UTMESA+MESA+ InstituteResearch & DevelopmentPhD graduatesArchiveFernando Benito Lopez (promotion date: 5 April 2007)

Fernando Benito Lopez (promotion date: 5 April 2007)


High Pressure: Challenge for Lab-on-a-chip Technology


Promotion date: 5 April 2007


We developed a microfluidic system to perform chemical reactions on a very small scale and at a high pressure. That was quite a challenge, for there was nothing in literature to support our work: not anything on microsystems that can withstand high pressure.

A microsystem for chemical reactions is nothing but a tiny glass chip (microreactor) with channels, and obviously they break under high pressure. And the second challenge was to actually perform the chemical reactions under high pressure in them.




Why is the high pressure so important?

In some reactions it turned out that the application of high pressure improves the yield, the selectivity, or increased the speed of chemical reactions.

The application of high pressure in chemistry has been limited almost exclusively to academic research, In industry, pressure is hardly ever used because of safety and instrumentation issues, but it is an entirely different matter if these reactions are performed in a microsystem. When we tested our high pressure microreactors we only put a cup over the microreactor and everything was completely safe. The actual problem that needed solving is that you need really a high pressure to create an effect in the chemical reaction itself. We achieved a pressure of 600 Bar, which is not considered a very high pressure compared with conventional systems, but in a microreactor it is a lot!


So you succeeded in what you set out to do?

It took quite some doing, but we succeeded. The main thing was to develop a microreactor for high pressure and that we did. But not only that: we tested it with several reactions and were able to study fluids under high pressure.

We even believe that our microreactor can resist higher pressures yet, but here we do not have the suitable pressure generators to apply them.


This all sounds as if it could be very important to industry.

Yes. My project was financed by STW, so industry was involved in this. I have presented my work to Organon, Akzo Nobel and other companies. They were certainly interested.

But to change to lab-on-a-chip technology is a major investment.

Did you get any publications?

I got four articles published and another four are waiting to be published. So that is good considering that results only came out at the end of the second and beginning of the third year.


How did you end up doing a PhD here?

I did inorganic chemistry and qualified at the Universidad Autonoma de Madrid.

I even did 2 years of a PhD in Spain, but at that time a PhD student in Spain is considered as nothing but a student, in other words: you do not have any social benefits. So I wanted to go abroad, where you get a proper contract.
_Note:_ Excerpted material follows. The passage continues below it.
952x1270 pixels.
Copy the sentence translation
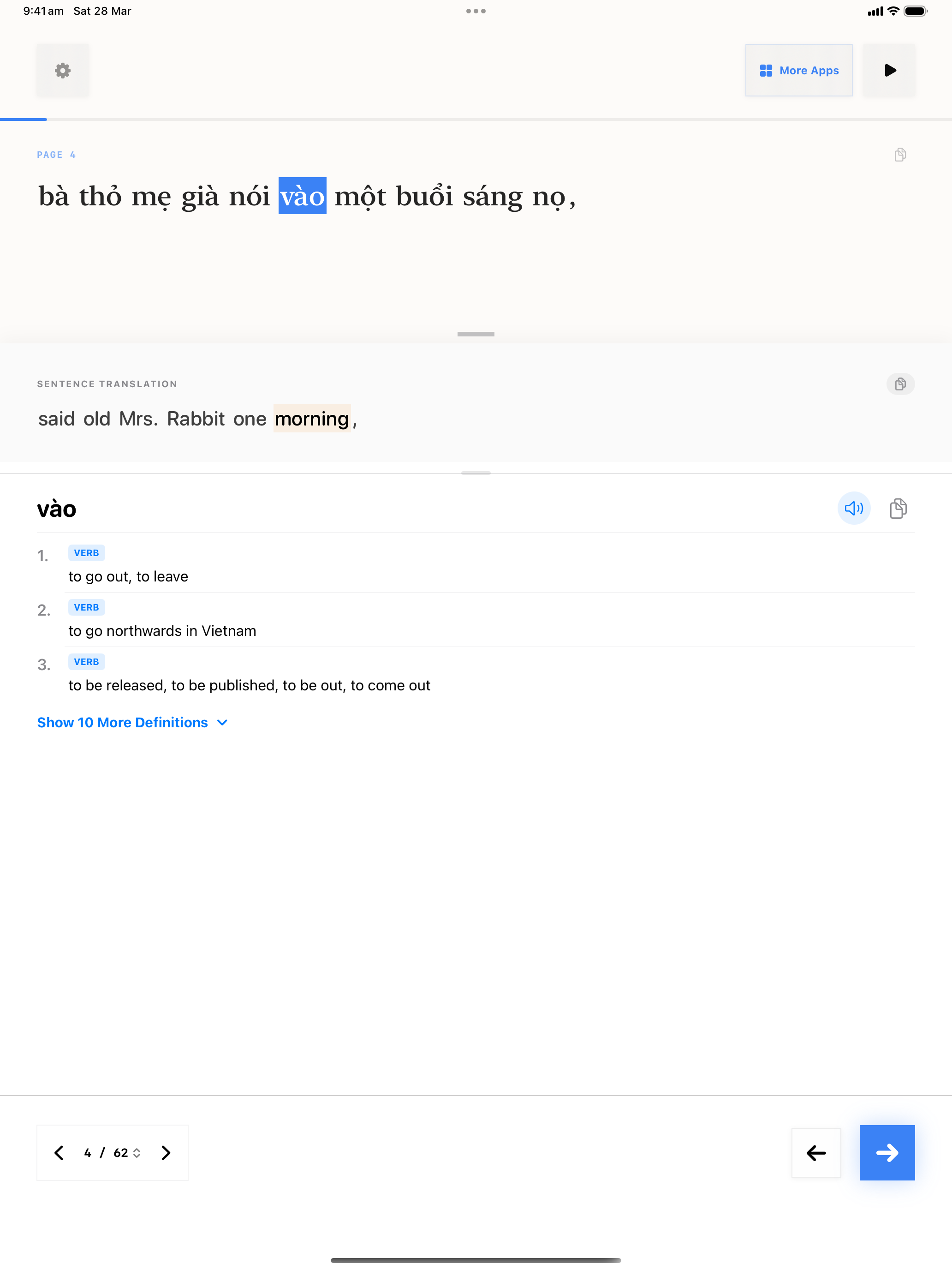click(900, 383)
I had a friend here and she brought a possible PhD position to my notice. The project seemed interesting, although I was no expert, but then again, I did not need to be because lab-on-a-chip is so new.

If somebody asked me in those first two years whether I liked it I would have said NO.

I was even thinking of giving up.


So what did you do?

I just talked to everybody. That is the nice thing of this place, once you break the barrier you can establish very good collaborations with other groups. And that was exactly what made this project possible, the close collaboration between groups.

The Mesa+ meetings were a great help too.


What are you going to next?

I will continue doing research. I go to Dublin to work at DCU (Dublin City University) at the development of microreactor technology for fermentation processes.